^Up the ladder to the truck from where the scaffolders climbed
to work on a height of the fourth floor.
Legend has it that the inventor of bamboo scaffolding was Youchao (literally Have Shelter), a legendary character in ancient China who built the first tree house in human history (Oops, I had thought that it was Tarzar's parents). Scaffolding is an old trade indeed.
^The scaffolder is without a safety helmet, which is apparently against the law.
The bamboo scaffolding is as aesthetic as technical which we learned in two old posts here and here. Not all scaffolding is built with the same method. Whenever I find the bamboo scaffolders erect the huge masterpieces in a day or two, I cannot but exclaim with utmost admiration.

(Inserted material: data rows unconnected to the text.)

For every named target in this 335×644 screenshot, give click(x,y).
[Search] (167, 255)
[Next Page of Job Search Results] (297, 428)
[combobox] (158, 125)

^A scaffolder earns around HK$1,000 a day which is not much
because they do not have work on a daily basis.
The best part showing courage and skills is none other than their swift movements of drifting effortlessly from one corner to another on the scaffolds, which always amazes me like what windowing shopping a well-stocked confectionary would be to a young child.
<- The scaffolding is built upon a sidewalk next to Nathan Road, the thoroughfare of the Kowloon Penisular. The area under a scaffolding is seldom cordoned off, which speak volumns for the technical sturdiness of it. As an aside, Nathan was one of British viceroy to Hong Kong. Most of the old streets are named after the top echelon officials in the Hong Kong British colonial government, of which the Chinese names were sometimes translated in a obnoxious word-play way. This could make another topic.